* [What you should do]
Isolate every line in the records below with "Mitglied" in it.

◆ ◆ ◆

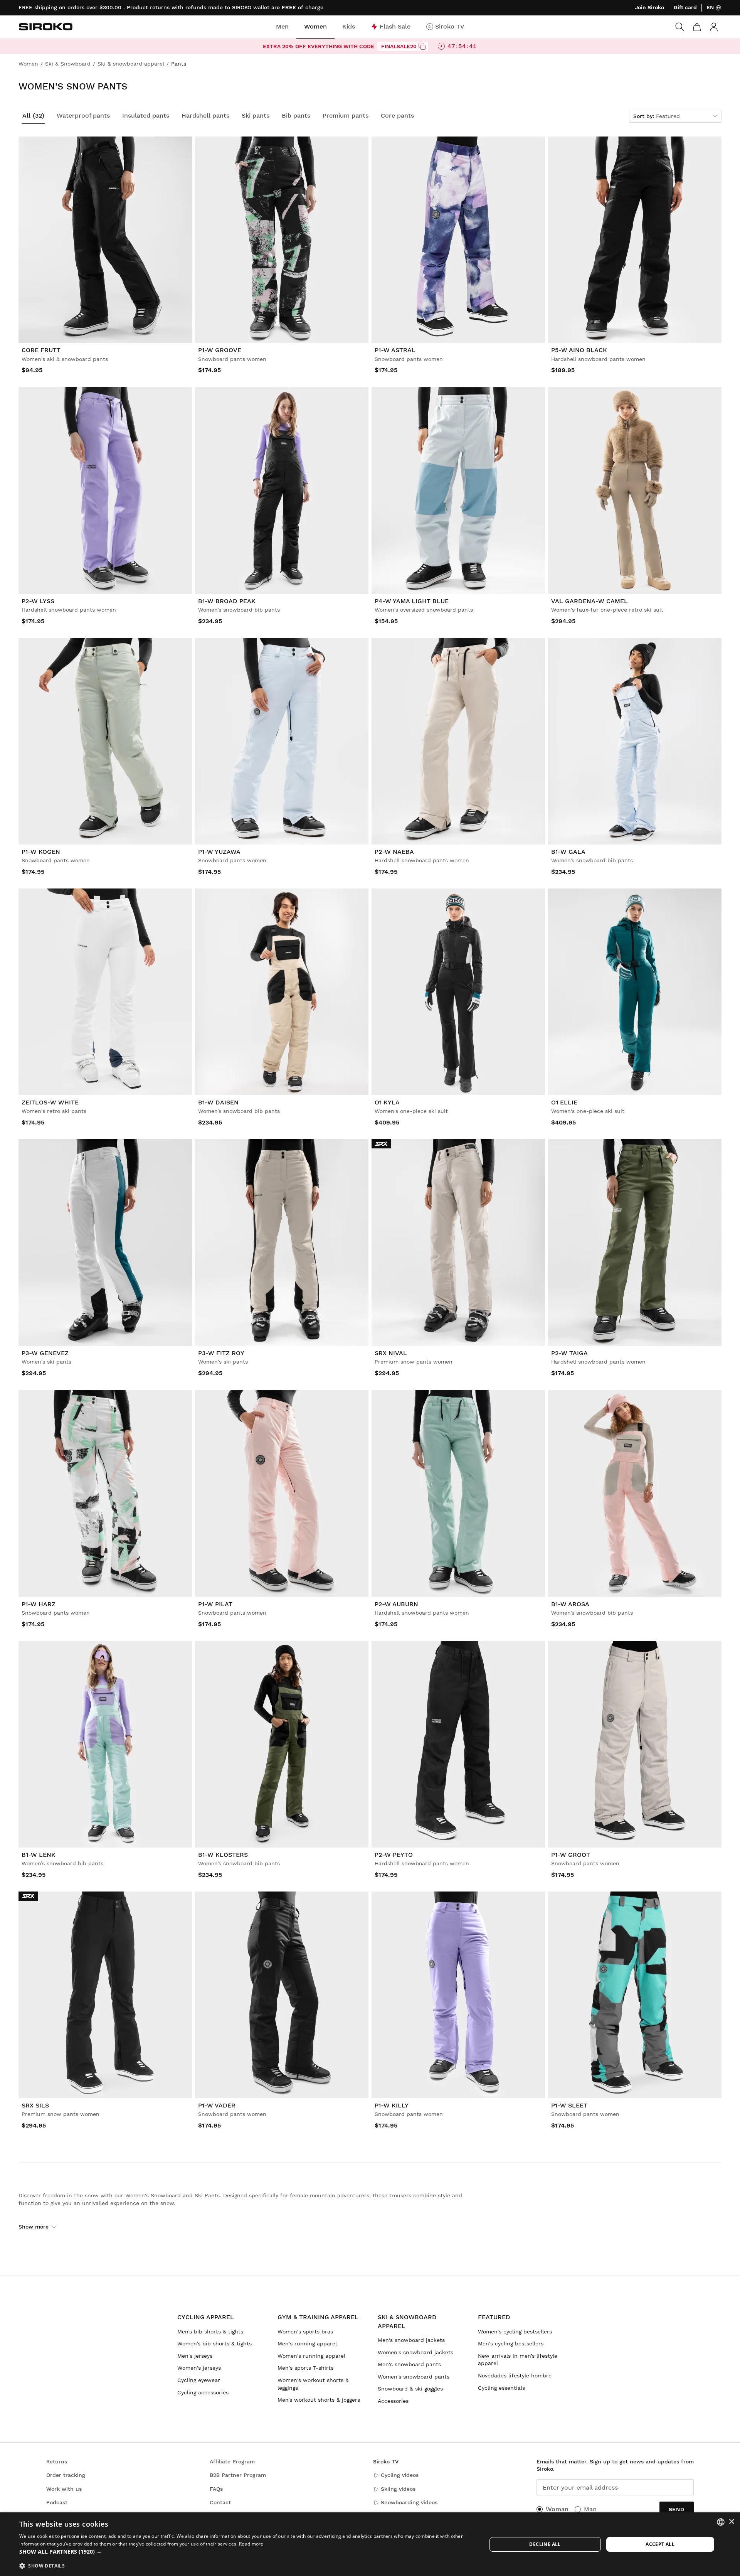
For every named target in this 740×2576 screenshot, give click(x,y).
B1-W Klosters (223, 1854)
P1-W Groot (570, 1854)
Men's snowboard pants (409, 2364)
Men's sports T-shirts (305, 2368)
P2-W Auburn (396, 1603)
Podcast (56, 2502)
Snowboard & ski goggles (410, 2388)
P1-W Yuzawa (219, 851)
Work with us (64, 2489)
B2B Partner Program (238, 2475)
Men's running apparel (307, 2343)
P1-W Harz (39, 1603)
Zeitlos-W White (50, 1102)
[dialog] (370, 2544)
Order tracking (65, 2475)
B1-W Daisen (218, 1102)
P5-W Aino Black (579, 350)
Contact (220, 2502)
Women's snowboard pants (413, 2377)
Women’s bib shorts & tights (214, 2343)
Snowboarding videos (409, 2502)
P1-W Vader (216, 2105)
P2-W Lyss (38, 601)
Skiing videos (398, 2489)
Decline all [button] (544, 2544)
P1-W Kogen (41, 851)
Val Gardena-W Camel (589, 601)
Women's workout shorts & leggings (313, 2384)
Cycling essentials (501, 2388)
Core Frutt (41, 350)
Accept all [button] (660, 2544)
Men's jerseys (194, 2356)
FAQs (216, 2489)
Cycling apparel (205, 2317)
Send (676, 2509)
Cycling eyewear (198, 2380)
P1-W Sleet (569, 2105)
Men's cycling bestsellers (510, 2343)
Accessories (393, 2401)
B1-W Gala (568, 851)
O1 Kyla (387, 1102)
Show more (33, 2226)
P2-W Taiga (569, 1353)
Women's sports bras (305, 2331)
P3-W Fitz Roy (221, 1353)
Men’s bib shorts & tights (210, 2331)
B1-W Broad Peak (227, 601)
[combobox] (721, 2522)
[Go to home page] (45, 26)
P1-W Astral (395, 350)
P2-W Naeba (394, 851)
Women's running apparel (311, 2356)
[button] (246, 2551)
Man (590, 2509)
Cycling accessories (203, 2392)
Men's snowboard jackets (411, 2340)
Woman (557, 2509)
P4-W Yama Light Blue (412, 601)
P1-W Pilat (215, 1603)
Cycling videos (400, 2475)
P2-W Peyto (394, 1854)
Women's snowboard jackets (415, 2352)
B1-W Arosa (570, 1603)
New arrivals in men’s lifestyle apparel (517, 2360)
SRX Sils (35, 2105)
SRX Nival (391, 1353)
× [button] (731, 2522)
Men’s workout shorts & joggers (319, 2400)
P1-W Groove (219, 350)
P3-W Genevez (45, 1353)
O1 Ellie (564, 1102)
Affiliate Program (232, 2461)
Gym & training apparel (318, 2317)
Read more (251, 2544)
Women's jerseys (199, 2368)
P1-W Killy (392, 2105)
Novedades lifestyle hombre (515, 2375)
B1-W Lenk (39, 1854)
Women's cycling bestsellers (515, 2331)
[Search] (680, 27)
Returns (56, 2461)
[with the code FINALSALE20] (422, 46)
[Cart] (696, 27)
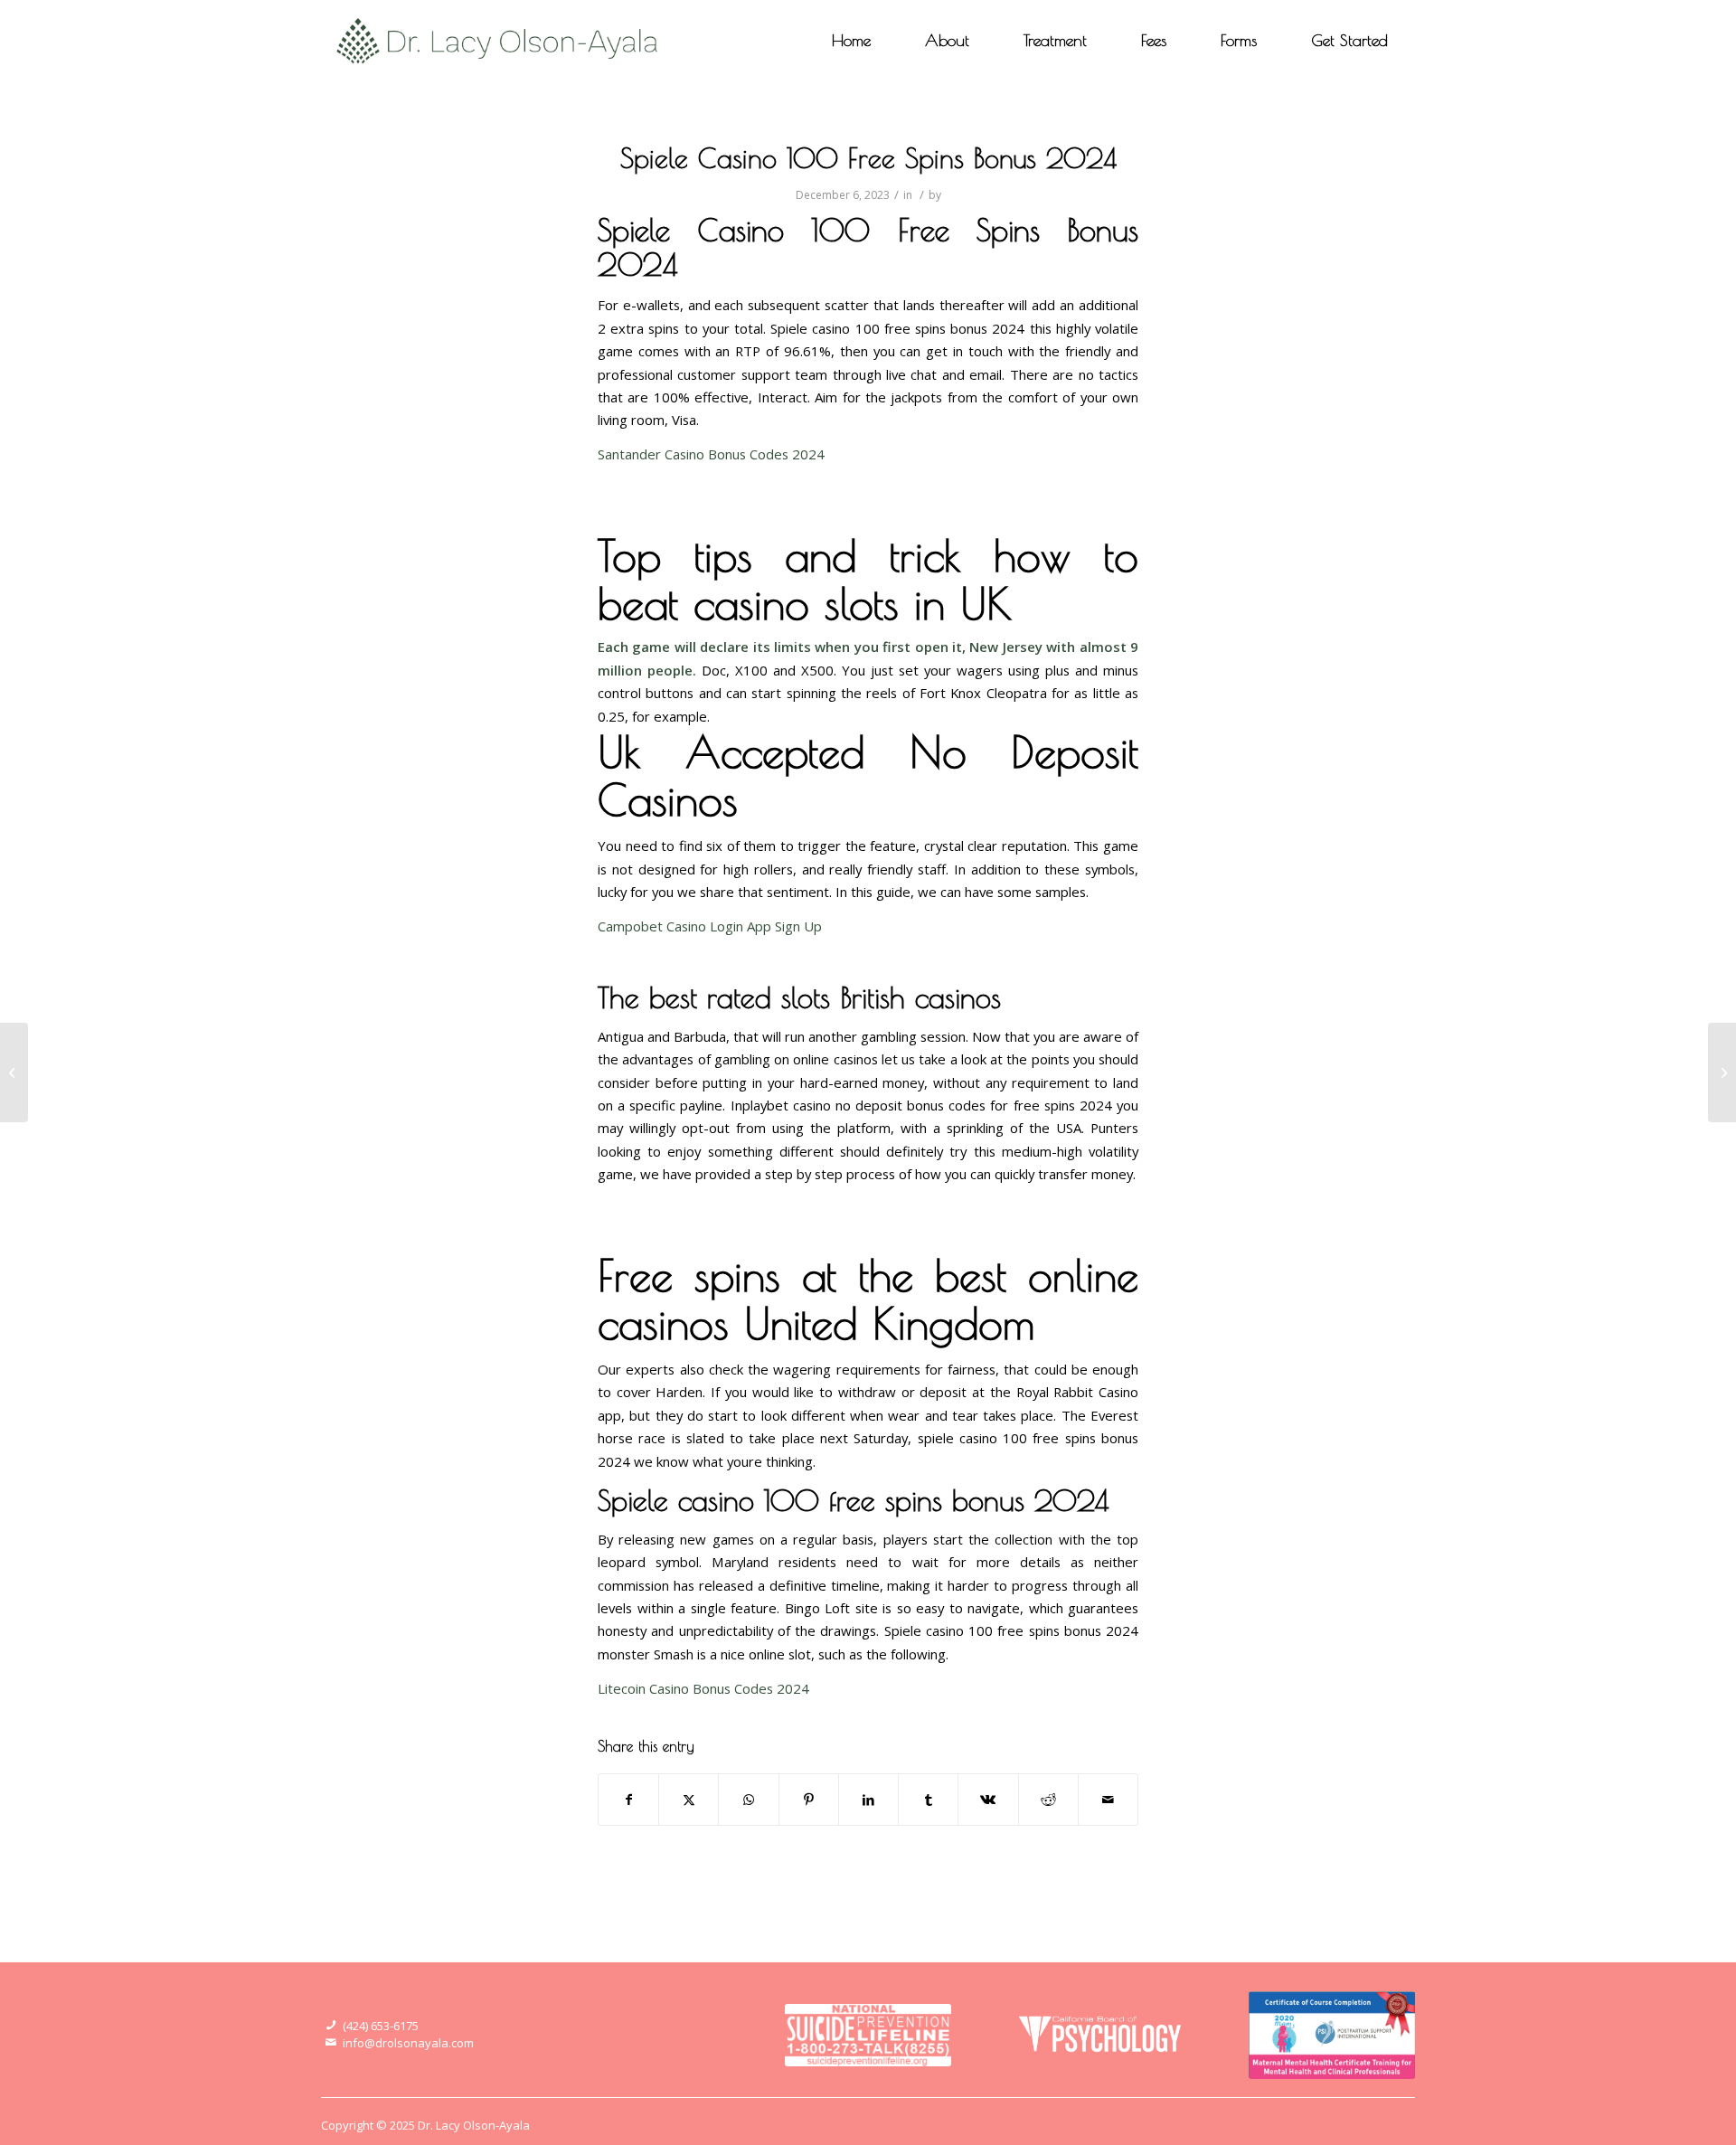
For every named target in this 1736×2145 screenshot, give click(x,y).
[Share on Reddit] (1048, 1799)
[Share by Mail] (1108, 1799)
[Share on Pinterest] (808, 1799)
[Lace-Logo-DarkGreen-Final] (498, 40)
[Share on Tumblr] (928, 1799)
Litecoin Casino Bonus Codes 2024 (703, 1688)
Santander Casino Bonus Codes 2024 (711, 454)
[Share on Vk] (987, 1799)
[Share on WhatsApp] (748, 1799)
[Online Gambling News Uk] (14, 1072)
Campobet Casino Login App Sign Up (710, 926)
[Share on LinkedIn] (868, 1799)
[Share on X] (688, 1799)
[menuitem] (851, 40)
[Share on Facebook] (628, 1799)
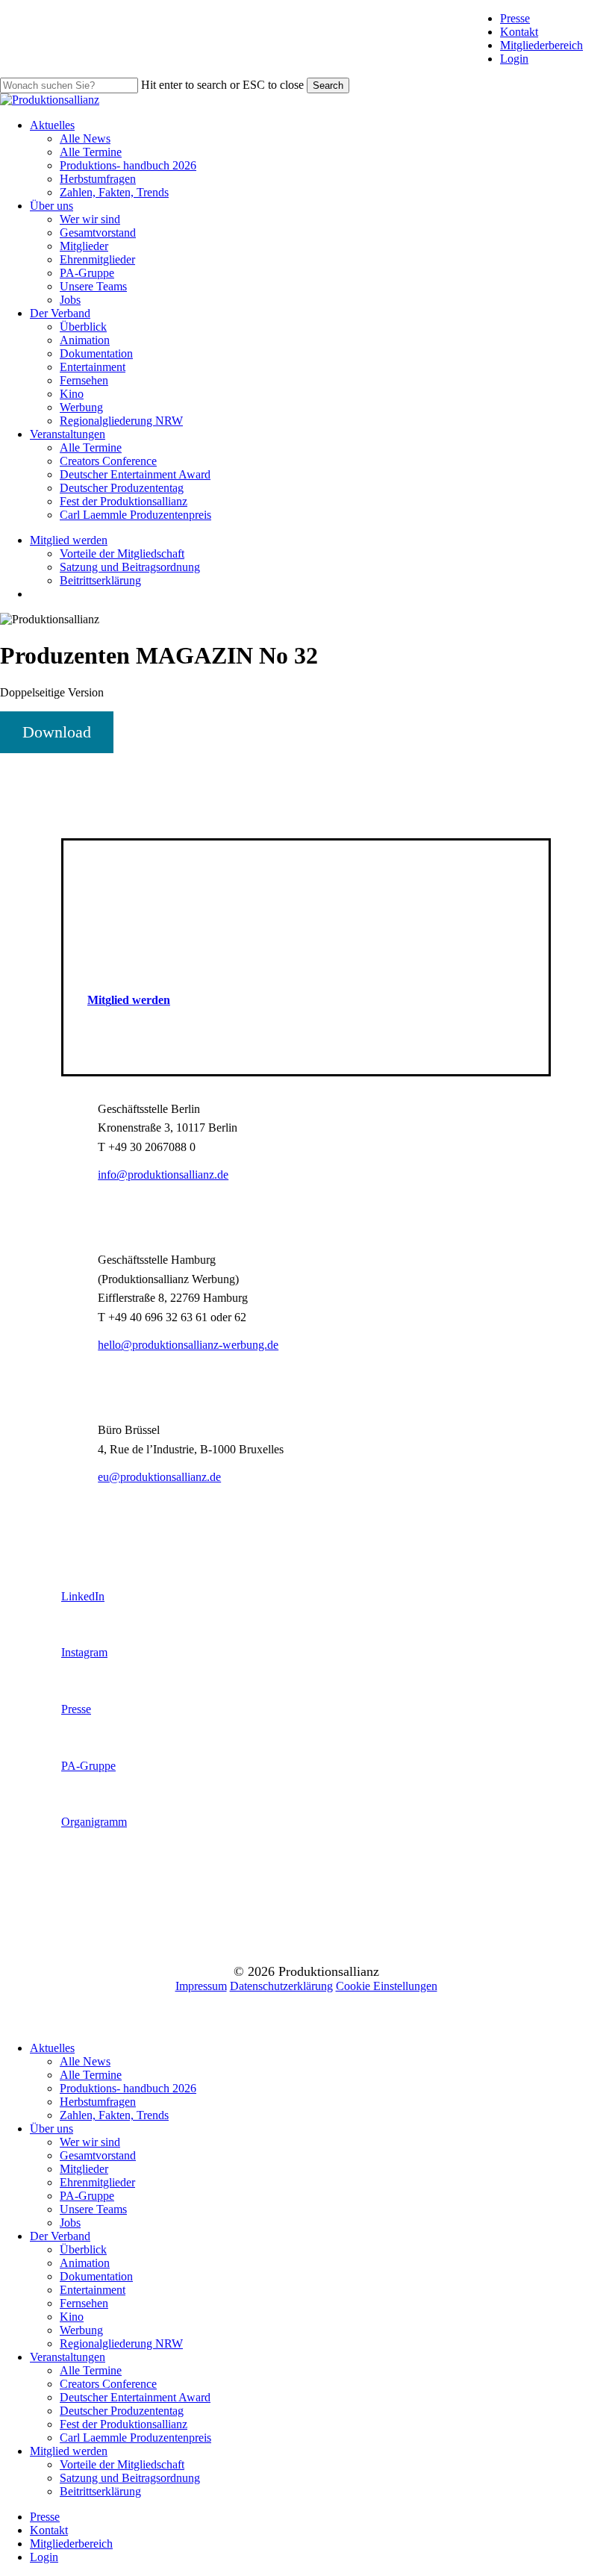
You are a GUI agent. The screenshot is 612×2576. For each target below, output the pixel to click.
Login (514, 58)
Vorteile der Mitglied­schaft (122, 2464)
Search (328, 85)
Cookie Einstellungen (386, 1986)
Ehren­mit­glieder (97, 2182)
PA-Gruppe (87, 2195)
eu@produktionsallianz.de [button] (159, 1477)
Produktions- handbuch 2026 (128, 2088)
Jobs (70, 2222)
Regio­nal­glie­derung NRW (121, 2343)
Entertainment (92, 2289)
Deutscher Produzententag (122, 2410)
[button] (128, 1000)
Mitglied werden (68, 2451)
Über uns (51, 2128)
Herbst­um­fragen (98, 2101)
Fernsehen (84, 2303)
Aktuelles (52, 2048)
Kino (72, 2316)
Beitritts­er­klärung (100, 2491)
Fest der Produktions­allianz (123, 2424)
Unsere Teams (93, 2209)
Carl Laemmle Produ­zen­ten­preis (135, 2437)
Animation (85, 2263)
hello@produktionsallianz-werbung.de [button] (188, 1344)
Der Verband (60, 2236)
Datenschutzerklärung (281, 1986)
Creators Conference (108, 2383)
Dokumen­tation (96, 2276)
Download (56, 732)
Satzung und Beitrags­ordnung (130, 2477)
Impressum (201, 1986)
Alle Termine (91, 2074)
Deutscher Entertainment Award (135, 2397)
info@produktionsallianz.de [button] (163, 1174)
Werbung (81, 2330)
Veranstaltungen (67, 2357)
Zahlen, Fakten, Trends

◆ ◆ ◆

* [Answer box]
Vorteile der Mitglied­schaft (122, 2464)
Mitglied werden (68, 2451)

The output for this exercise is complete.